Castelar — Uma parte é ideológica, porque o governo de forma geral tem uma visão de que o Estado deve ser o responsável por fazer. Agora, começa a perceber que o Estado não tem condições de fazer. Mas existe uma coisa que não é ideológica, é política. O termo privatização não é interessante para o governo do ponto de vista político. Um exemplo é a participação da Infraero nos aeroportos. Não há razão para que uma empresa que depende do Tesouro tenha participação nesses consórcios. Acho que a razão pela qual não vendeu tudo é ideológica, para dizer que não é privatização. A MP 579 do setor elétrico teve também um lado de ideologia que acabou influenciando todo o processo. O imperativo ideológico de colocar as tarifas muito baixas gera muita ineficiência, porque não se deve cobrar menos do que custa um serviço. Ter baixado a tarifa de energia incentivou as pessoas a manter o consumo.

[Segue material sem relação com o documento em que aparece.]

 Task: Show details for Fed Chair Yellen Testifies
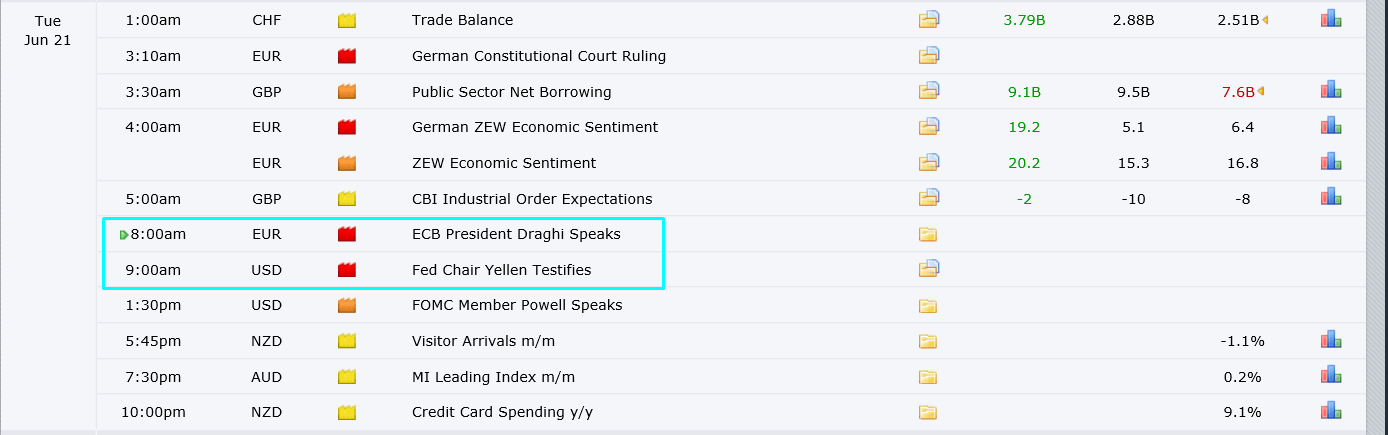click(929, 270)
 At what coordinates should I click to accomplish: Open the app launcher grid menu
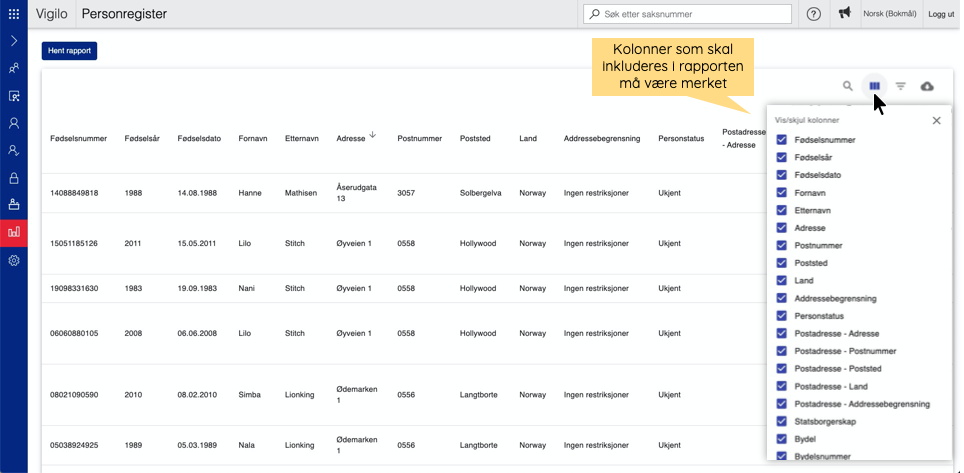tap(13, 14)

As estatais tomaram espaço das agências no governo PT...

Castelar— As agências foram totalmente subordinadas aos ministérios.

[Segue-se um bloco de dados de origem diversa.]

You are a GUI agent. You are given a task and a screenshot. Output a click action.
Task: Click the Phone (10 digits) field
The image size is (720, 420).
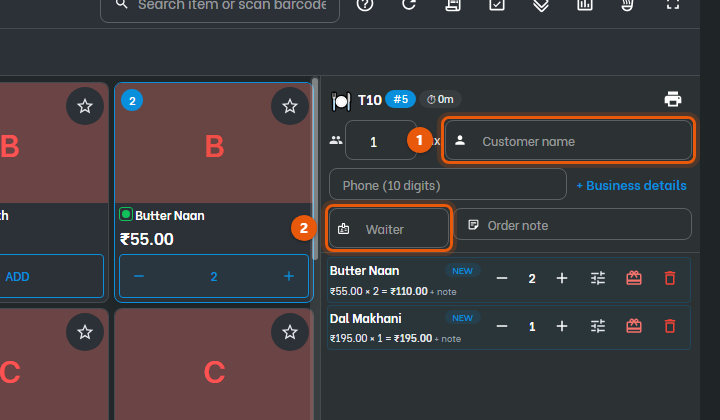click(x=448, y=185)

Frischtak — Existe aí um problema de falta de compreensão. Regular não é fazer política. Havia uma percepção de que as agências estavam usurpando o papel do governo. Mas na verdade, são agências de Estado. E nesse processo se enfraqueceu as agências. Hoje tem agências com diretorias não preenchidas, com falta de quórum. E, infelizmente, não é uma questão exclusiva do governo federal, isso se faz também nos governos estaduais. O enfraquecimento da agência aumenta o risco regulatório. Então, há uma superposição de problemas, que dificultam os investimentos. Tem um problema de planejamento, de regulação, de modelagem e ainda problemas de execução. Então, para compensar tudo isso, tem que ter subsídios do Estado. Se a gente pudesse reduzir um pouco esses riscos, os subsídios poderiam ser menores.

Os srs. veem algum movimento neste sentido? O investimento em infraestrutura poderia alavancar a economia?

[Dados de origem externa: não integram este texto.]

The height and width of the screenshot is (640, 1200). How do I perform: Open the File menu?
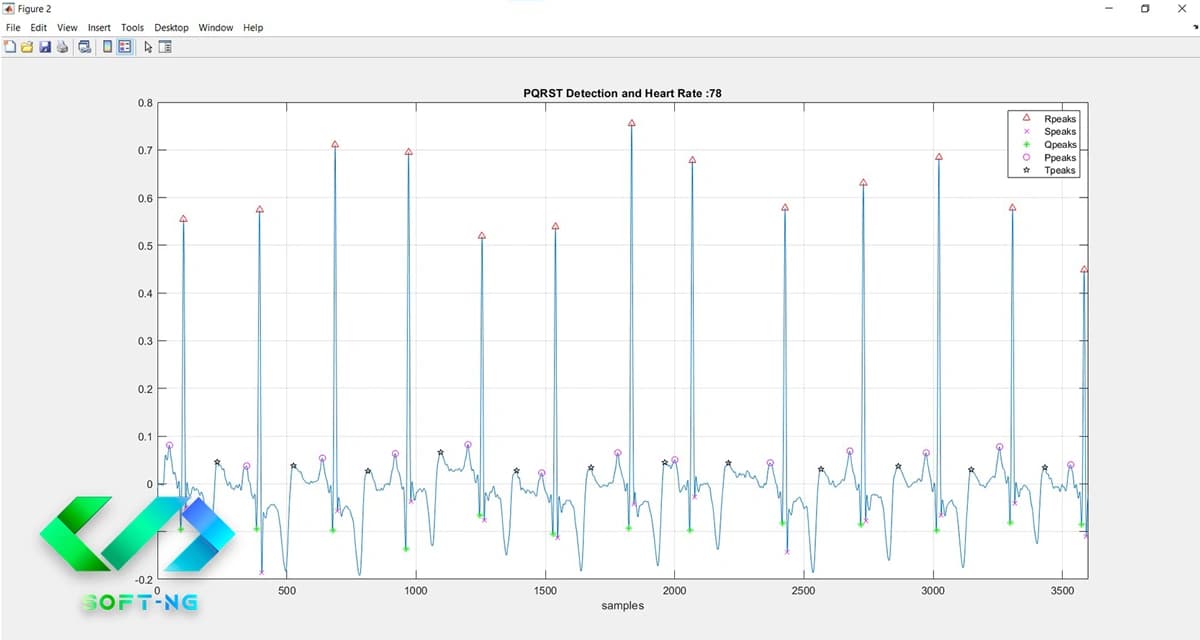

Castelar — Se olhar países como Colômbia ou Chile, o investimento em infraestrutura gira em torno de 5% a 6% do PIB. Se eles podem, não há razão para não podermos. Não é falta de dinheiro, é falta de condições. Existe uma demanda reprimida gigantesca. Portanto, tem muito pouca dúvida de risco de demanda. E existe gente preparada, operadores privados de ferrovias, de portos. Ou seja, tem dinheiro querendo entrar, tem gente que sabe operar e tem demanda. O único problema é que, como o risco está muito alto, as pessoas pensam duas vezes. É investimento de 30 anos, é preciso ter segurança de que nada vai mudar lá na frente, ao sabor de mudanças no governo.

Frischtak — Investimento em infraestrutura tem que ser política de Estado, não de governo. Consequentemente, criar o ambiente para o investimento tem que ser política de Estado. Deveríamos colocar uma cerca em todas as agências reguladoras para que não haja nomeação política, para que não sejam enfraquecidas. Isso é equivalente a dar autonomia para o Banco Central. Então, primeiro passo, agência reguladora é agência de Estado. Segundo, ter planejamento contínuo na área de infraestrutura. Terceiro, fazer modelagens que sejam consistentes com os investimentos. Fazendo tudo isso, se nós dermos esse salto, poderíamos alavancar o crescimento. Em quanto exatamente é difícil dizer, mas estudos sugerem que, para manter crescimento do Produto Interno Bruto (PIB) em torno de 4% a 6% anualmente, é preciso de 4% a 6% de investimentos em infraestrutura.